Nothing in the data below may be left out; return all of it exactly.

[Collected data]
────────

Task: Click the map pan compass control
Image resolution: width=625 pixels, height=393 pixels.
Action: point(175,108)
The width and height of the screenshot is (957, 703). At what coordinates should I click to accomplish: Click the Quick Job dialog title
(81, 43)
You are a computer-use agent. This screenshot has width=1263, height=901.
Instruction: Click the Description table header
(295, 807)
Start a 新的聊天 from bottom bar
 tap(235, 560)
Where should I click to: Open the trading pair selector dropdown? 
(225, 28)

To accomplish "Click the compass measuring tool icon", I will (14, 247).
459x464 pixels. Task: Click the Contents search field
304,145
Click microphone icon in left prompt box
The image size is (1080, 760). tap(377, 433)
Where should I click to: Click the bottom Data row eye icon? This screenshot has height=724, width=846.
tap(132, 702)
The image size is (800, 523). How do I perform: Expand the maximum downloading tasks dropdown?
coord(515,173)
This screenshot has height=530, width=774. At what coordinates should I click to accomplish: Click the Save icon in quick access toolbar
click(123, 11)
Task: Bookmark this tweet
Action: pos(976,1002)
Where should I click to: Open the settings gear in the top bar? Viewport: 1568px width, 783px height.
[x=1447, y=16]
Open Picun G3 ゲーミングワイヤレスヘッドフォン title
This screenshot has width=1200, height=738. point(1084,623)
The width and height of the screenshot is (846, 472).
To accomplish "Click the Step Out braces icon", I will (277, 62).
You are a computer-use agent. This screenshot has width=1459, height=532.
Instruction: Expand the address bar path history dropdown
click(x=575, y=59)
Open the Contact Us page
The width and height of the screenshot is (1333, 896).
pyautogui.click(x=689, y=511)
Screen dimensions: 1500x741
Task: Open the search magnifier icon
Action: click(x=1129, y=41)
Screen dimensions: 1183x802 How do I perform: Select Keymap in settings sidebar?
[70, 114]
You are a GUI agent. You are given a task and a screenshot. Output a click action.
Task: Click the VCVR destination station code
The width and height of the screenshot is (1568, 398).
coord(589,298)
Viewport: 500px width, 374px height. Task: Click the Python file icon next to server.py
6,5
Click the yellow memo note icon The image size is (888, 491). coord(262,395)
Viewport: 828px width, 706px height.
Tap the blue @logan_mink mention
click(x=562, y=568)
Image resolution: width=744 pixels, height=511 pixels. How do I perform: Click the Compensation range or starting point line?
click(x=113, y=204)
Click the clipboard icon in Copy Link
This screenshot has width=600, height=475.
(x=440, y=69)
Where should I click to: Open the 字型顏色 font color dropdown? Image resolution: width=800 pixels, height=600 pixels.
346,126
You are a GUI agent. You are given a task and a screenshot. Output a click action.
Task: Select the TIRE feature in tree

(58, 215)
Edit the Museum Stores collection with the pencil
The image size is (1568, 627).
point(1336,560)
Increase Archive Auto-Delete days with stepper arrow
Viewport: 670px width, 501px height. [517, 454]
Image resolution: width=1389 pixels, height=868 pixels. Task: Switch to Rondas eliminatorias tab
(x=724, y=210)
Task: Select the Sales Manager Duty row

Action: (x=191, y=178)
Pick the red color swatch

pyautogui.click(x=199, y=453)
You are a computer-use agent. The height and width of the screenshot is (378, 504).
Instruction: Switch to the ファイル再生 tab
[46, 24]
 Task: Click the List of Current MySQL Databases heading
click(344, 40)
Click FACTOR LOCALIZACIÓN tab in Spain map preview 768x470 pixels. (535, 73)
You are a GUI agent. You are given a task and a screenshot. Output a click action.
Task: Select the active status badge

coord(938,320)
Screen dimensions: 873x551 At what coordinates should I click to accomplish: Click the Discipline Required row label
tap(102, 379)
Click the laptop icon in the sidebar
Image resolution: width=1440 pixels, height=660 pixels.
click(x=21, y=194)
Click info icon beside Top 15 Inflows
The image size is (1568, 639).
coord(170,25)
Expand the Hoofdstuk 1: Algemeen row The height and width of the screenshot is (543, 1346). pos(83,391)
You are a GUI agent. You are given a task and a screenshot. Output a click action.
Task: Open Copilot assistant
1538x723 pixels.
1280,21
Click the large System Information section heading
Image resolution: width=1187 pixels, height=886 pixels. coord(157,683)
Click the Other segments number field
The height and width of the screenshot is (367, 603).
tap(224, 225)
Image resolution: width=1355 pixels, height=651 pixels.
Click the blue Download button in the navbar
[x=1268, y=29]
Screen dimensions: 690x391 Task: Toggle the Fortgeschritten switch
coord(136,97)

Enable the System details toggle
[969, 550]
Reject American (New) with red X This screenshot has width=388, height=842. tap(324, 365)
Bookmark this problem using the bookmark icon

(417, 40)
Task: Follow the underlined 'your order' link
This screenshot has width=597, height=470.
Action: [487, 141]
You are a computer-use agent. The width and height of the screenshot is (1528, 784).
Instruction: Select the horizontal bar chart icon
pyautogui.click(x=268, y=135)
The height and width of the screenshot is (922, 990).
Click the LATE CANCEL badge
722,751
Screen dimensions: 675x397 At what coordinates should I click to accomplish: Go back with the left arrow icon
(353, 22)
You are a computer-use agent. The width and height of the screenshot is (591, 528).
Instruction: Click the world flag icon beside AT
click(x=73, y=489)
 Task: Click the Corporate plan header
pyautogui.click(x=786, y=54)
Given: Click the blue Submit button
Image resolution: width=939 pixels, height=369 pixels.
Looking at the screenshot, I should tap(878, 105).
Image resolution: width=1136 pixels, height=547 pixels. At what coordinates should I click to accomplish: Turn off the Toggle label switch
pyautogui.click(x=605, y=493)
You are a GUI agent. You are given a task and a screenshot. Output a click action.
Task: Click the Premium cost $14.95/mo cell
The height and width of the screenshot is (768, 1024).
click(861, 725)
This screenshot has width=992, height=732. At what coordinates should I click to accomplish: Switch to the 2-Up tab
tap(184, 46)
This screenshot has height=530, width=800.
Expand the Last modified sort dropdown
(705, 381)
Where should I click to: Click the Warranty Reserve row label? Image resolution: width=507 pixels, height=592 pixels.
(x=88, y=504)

────────

**Answer to this exercise**
Task: Click the map pan compass control
Image resolution: width=625 pixels, height=393 pixels.
Action: point(175,108)
The width and height of the screenshot is (957, 703). At what coordinates should I click to accomplish: Click the Quick Job dialog title
(81, 43)
You are a computer-use agent. This screenshot has width=1263, height=901.
Instruction: Click the Description table header
(295, 807)
Start a 新的聊天 from bottom bar
 tap(235, 560)
Where should I click to: Open the trading pair selector dropdown? 
(225, 28)

To accomplish "Click the compass measuring tool icon", I will (14, 247).
459x464 pixels. Task: Click the Contents search field
304,145
Click microphone icon in left prompt box
The image size is (1080, 760). tap(377, 433)
Where should I click to: Click the bottom Data row eye icon? This screenshot has height=724, width=846.
tap(132, 702)
The image size is (800, 523). How do I perform: Expand the maximum downloading tasks dropdown?
coord(515,173)
This screenshot has height=530, width=774. At what coordinates should I click to accomplish: Click the Save icon in quick access toolbar
click(123, 11)
Task: Bookmark this tweet
Action: pos(976,1002)
Where should I click to: Open the settings gear in the top bar? Viewport: 1568px width, 783px height.
[x=1447, y=16]
Open Picun G3 ゲーミングワイヤレスヘッドフォン title
This screenshot has width=1200, height=738. point(1084,623)
The width and height of the screenshot is (846, 472).
To accomplish "Click the Step Out braces icon", I will (277, 62).
You are a computer-use agent. This screenshot has width=1459, height=532.
Instruction: Expand the address bar path history dropdown
click(x=575, y=59)
Open the Contact Us page
The width and height of the screenshot is (1333, 896).
pyautogui.click(x=689, y=511)
Screen dimensions: 1500x741
Task: Open the search magnifier icon
Action: click(x=1129, y=41)
Screen dimensions: 1183x802 How do I perform: Select Keymap in settings sidebar?
[70, 114]
You are a GUI agent. You are given a task and a screenshot. Output a click action.
Task: Click the VCVR destination station code
The width and height of the screenshot is (1568, 398).
coord(589,298)
Viewport: 500px width, 374px height. Task: Click the Python file icon next to server.py
6,5
Click the yellow memo note icon The image size is (888, 491). coord(262,395)
Viewport: 828px width, 706px height.
Tap the blue @logan_mink mention
click(x=562, y=568)
Image resolution: width=744 pixels, height=511 pixels. How do I perform: Click the Compensation range or starting point line?
click(x=113, y=204)
Click the clipboard icon in Copy Link
This screenshot has width=600, height=475.
(x=440, y=69)
Where should I click to: Open the 字型顏色 font color dropdown? Image resolution: width=800 pixels, height=600 pixels.
346,126
You are a GUI agent. You are given a task and a screenshot. Output a click action.
Task: Select the TIRE feature in tree

(58, 215)
Edit the Museum Stores collection with the pencil
The image size is (1568, 627).
point(1336,560)
Increase Archive Auto-Delete days with stepper arrow
Viewport: 670px width, 501px height. [517, 454]
Image resolution: width=1389 pixels, height=868 pixels. Task: Switch to Rondas eliminatorias tab
(x=724, y=210)
Task: Select the Sales Manager Duty row

Action: (x=191, y=178)
Pick the red color swatch

pyautogui.click(x=199, y=453)
You are a computer-use agent. The height and width of the screenshot is (378, 504).
Instruction: Switch to the ファイル再生 tab
[46, 24]
 Task: Click the List of Current MySQL Databases heading
click(344, 40)
Click FACTOR LOCALIZACIÓN tab in Spain map preview 768x470 pixels. (535, 73)
You are a GUI agent. You are given a task and a screenshot. Output a click action.
Task: Select the active status badge

coord(938,320)
Screen dimensions: 873x551 At what coordinates should I click to accomplish: Click the Discipline Required row label
tap(102, 379)
Click the laptop icon in the sidebar
Image resolution: width=1440 pixels, height=660 pixels.
click(x=21, y=194)
Click info icon beside Top 15 Inflows
The image size is (1568, 639).
coord(170,25)
Expand the Hoofdstuk 1: Algemeen row The height and width of the screenshot is (543, 1346). pos(83,391)
You are a GUI agent. You are given a task and a screenshot. Output a click action.
Task: Open Copilot assistant
1538x723 pixels.
1280,21
Click the large System Information section heading
Image resolution: width=1187 pixels, height=886 pixels. coord(157,683)
Click the Other segments number field
The height and width of the screenshot is (367, 603).
tap(224, 225)
Image resolution: width=1355 pixels, height=651 pixels.
Click the blue Download button in the navbar
[x=1268, y=29]
Screen dimensions: 690x391 Task: Toggle the Fortgeschritten switch
coord(136,97)

Enable the System details toggle
[969, 550]
Reject American (New) with red X This screenshot has width=388, height=842. tap(324, 365)
Bookmark this problem using the bookmark icon

(417, 40)
Task: Follow the underlined 'your order' link
This screenshot has width=597, height=470.
Action: [487, 141]
You are a computer-use agent. The width and height of the screenshot is (1528, 784).
Instruction: Select the horizontal bar chart icon
pyautogui.click(x=268, y=135)
The height and width of the screenshot is (922, 990).
Click the LATE CANCEL badge
722,751
Screen dimensions: 675x397 At what coordinates should I click to accomplish: Go back with the left arrow icon
(353, 22)
You are a computer-use agent. The width and height of the screenshot is (591, 528).
Instruction: Click the world flag icon beside AT
click(x=73, y=489)
 Task: Click the Corporate plan header
pyautogui.click(x=786, y=54)
Given: Click the blue Submit button
Image resolution: width=939 pixels, height=369 pixels.
Looking at the screenshot, I should tap(878, 105).
Image resolution: width=1136 pixels, height=547 pixels. At what coordinates should I click to accomplish: Turn off the Toggle label switch
pyautogui.click(x=605, y=493)
You are a GUI agent. You are given a task and a screenshot. Output a click action.
Task: Click the Premium cost $14.95/mo cell
The height and width of the screenshot is (768, 1024).
click(861, 725)
This screenshot has width=992, height=732. At what coordinates should I click to accomplish: Switch to the 2-Up tab
tap(184, 46)
This screenshot has height=530, width=800.
Expand the Last modified sort dropdown
(705, 381)
Where should I click to: Click the Warranty Reserve row label? Image resolution: width=507 pixels, height=592 pixels.
(x=88, y=504)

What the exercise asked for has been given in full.